_WORK REQUIRED_.
Below are the records. State how many of their lines hold the word "list", and add nothing else.

_Stored data entries_.

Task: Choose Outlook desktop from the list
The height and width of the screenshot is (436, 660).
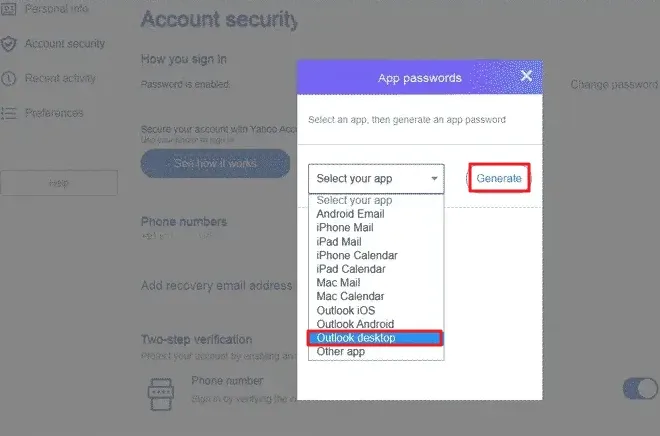Action: coord(375,338)
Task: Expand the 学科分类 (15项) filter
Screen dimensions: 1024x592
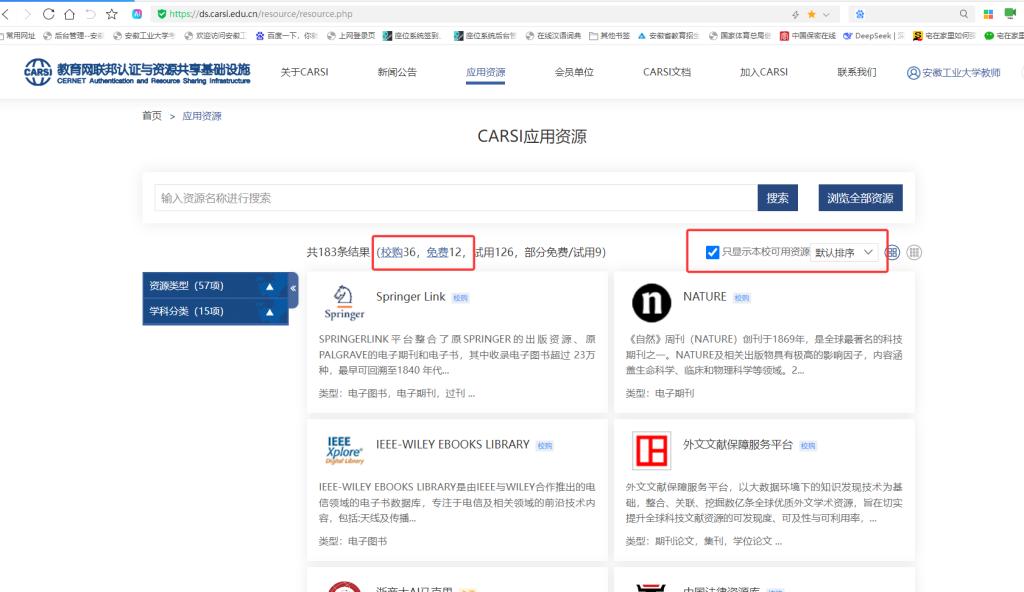Action: (x=268, y=312)

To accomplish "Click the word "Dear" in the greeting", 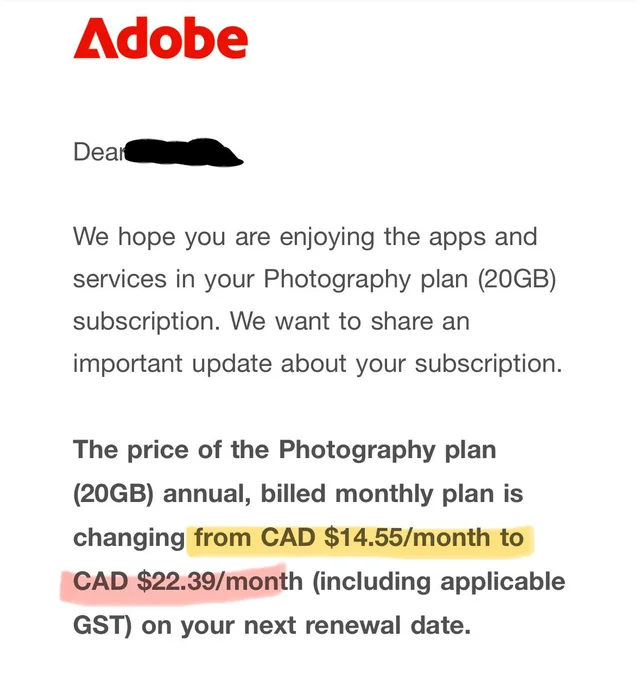I will pyautogui.click(x=95, y=153).
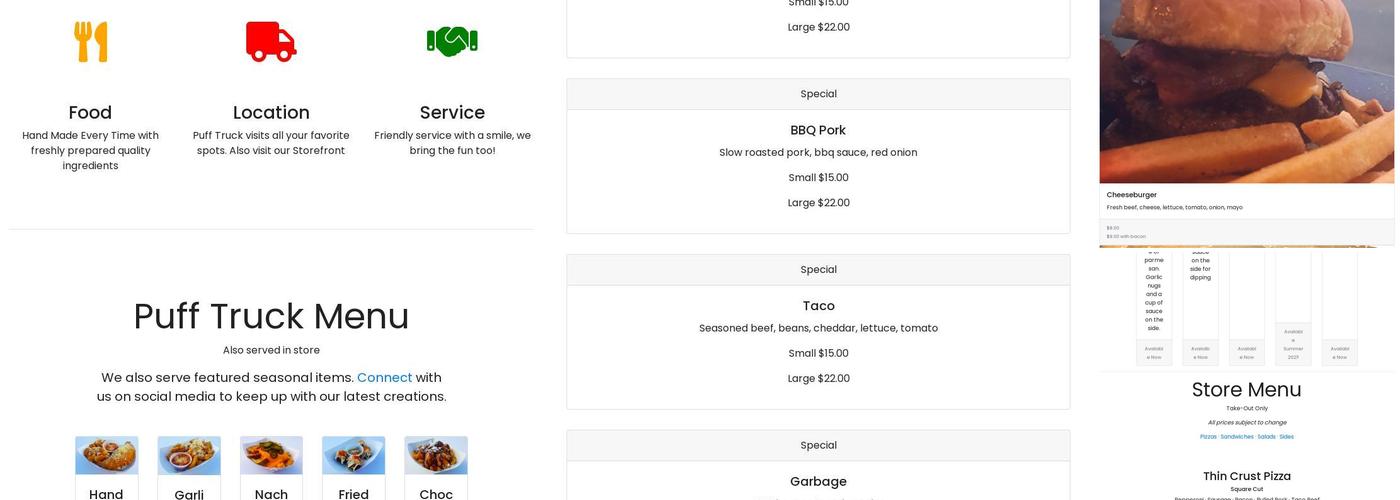Viewport: 1400px width, 500px height.
Task: View the Choc dessert item image
Action: click(x=436, y=455)
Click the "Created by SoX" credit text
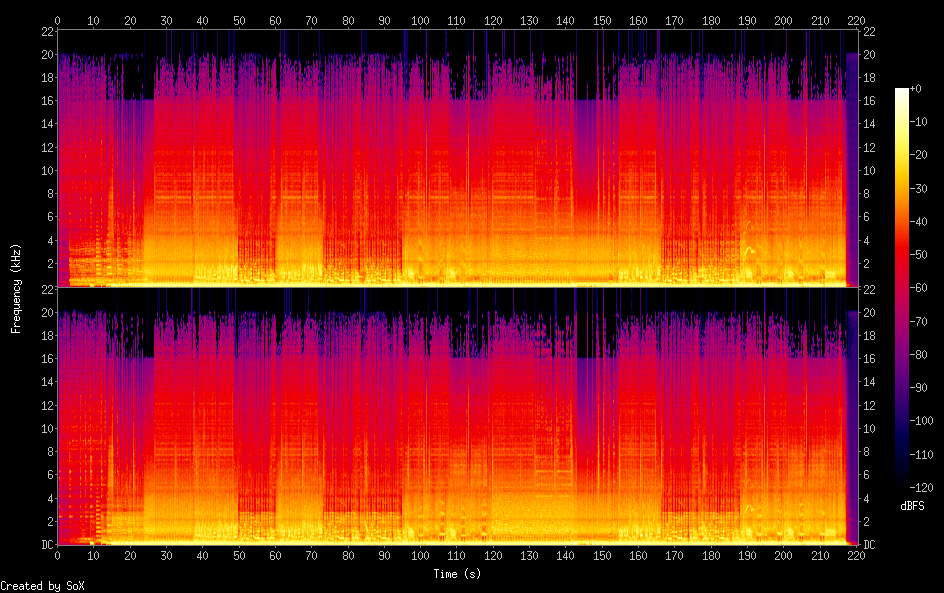The height and width of the screenshot is (593, 944). point(42,585)
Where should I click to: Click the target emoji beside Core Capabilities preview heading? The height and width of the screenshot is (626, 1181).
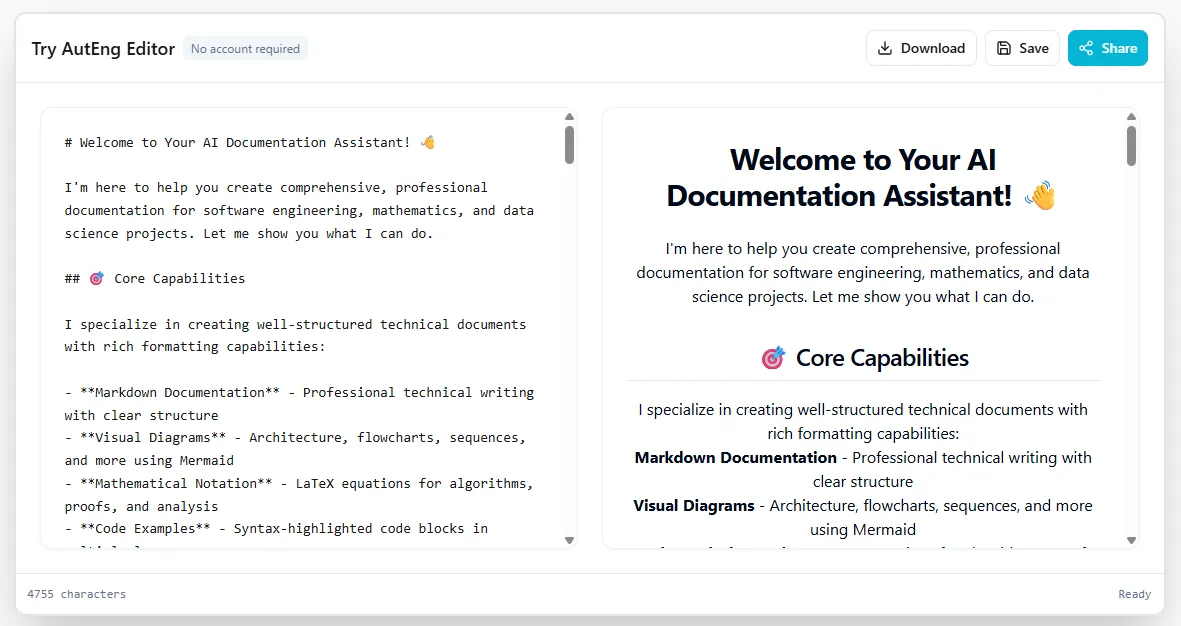pos(773,358)
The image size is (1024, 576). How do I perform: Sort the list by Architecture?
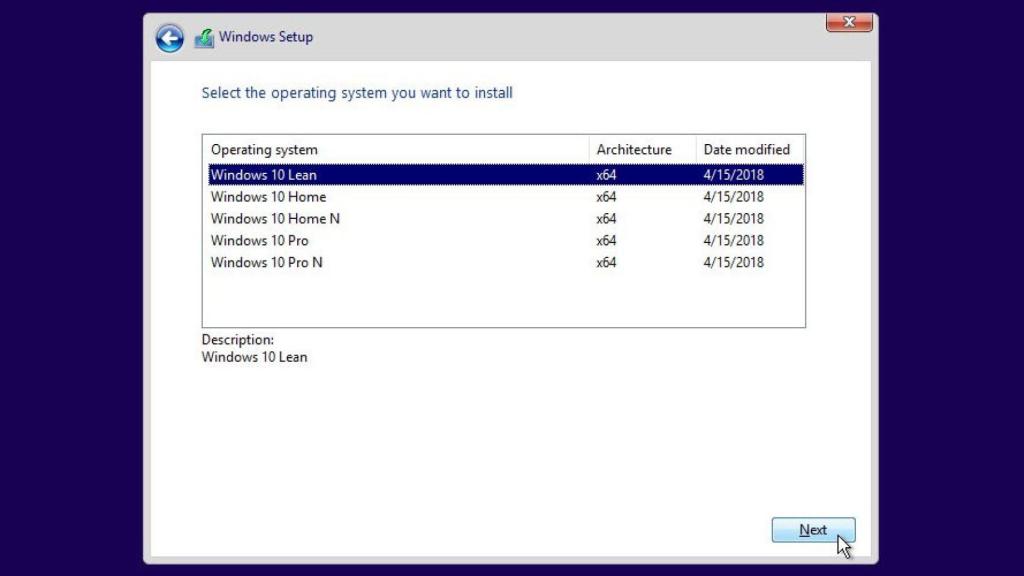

_EXERCISE RESPONSE_.
2